Executive Director Sam Moore said the Astrobotic-partnered museum will offer an immersive learning experience and shows students what space has to offer career wise.

A model inside the Moonshot Museum. (Photo by Atiya Irvin-Mitchell)

One small step for man and one giant leap for Pittsburghers who are fascinated by galaxies far, far away: On Saturday, Oct. 15, the long awaited Moonshot Museum will be open to the public.

Through a partnership with the lunar logistics and robotics company Astrobotic, the Moonshot Museum is offering exhibits that will allow visitors to experience lunar missions without ever having to leave the North Side.

The unveiling of the final product is now only days away after two years of construction. Sam Moore, executive director of the Moonshot Museum, told his team is excited that so many residents are willing to welcome it to the list of local attractions.

“When we started a couple of years ago, no one had any clue what we were doing and had certainly never heard of Moonshot. What’s really gratifying now is when we talk about Moonshot Museum out in the community, people have heard of us,” Moore said. “They know we’re coming, they know that we’re focused on space in some way and so we’ve seen a lot of excitement leading up to our grand opening.”

Moonshot Museum display of a CubeRover. (Photo by Atiya Irvin-Mitchell)

For $10 for adults or $5 for children, once it’s officially open, visitors can enjoy a deep-dive education on the global space industry. Or, you could write a message that the museum says will later be sent to the moon onboard one of Astrobotic’s lunar landers. (Remember how the company recently got a shoutout in Time mag for its plans to launch its Peregrine spacecraft from the Kennedy Space Center at the end of this year?) If you’re going because space travel appeals to you, you could do a simulation of what it’d be like to explore the moon’s surface and learn survival skills for the lunar environment.

With three full-time employees, two part-time employees, a volunteer staff of 25 and 3,000 square feet to work with, Moore admits the Moonshot Museum is one of the smaller museums in the area. Still, in addition to fun and offering the chance to see some of Astrobotic’s 200 employees working on a lunar spacecraft, the museum is invested in education. Have a middle schooler or high schooler with an interest in space exploration? The Moonshot Museum could be the perfect place for a field trip or an outing.

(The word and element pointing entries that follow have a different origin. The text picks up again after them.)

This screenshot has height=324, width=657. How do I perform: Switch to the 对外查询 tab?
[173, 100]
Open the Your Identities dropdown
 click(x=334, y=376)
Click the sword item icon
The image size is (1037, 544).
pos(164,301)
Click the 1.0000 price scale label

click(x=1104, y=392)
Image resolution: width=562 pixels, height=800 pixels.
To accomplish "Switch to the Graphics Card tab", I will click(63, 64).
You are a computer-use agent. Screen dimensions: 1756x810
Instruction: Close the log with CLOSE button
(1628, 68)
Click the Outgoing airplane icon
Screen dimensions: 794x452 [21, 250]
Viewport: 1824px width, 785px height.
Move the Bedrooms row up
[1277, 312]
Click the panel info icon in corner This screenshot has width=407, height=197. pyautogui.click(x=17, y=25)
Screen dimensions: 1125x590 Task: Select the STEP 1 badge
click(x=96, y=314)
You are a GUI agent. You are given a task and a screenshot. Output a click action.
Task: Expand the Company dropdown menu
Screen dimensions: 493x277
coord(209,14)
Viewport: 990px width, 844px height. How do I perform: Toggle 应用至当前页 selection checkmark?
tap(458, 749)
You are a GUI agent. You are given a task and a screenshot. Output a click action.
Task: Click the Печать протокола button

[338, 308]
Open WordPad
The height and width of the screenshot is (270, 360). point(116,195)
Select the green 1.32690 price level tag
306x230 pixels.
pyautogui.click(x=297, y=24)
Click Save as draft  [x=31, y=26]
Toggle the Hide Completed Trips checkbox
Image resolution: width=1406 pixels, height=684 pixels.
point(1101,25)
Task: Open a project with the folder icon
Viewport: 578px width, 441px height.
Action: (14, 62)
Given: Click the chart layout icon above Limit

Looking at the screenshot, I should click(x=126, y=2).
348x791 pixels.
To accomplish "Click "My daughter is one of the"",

Moore explained that the focus on those two age groups is a reflection of the fact that during middle school and high school, students are getting an idea of what their interests are and what they excel at. Although elementary aged children are welcome to visit, the museum specifically worked with middle school and high school teachers to design “experiences” that go along with whatever those students might be learning in the classrooms.

A model in the Moonshot Museum’s entrance. (Photo by Atiya Irvin-Michell)

“The format, the structure [and] the timing was all determined through prototyping with local students at the end of last year,” Moore said. “And then a lot of work with teachers in our community to make sure that we were building something that met the needs of their classroom and what they were trying to teach, and met their students where they’re at.”

Moore also shared that the museum will be partnering with institutions such as CCAC, Carnegie Science Center and Carnegie Mellon University — which is also a founding partner — to co-build joint programming for students in the area, and eventually an exhibit focused on Mars over the next three years.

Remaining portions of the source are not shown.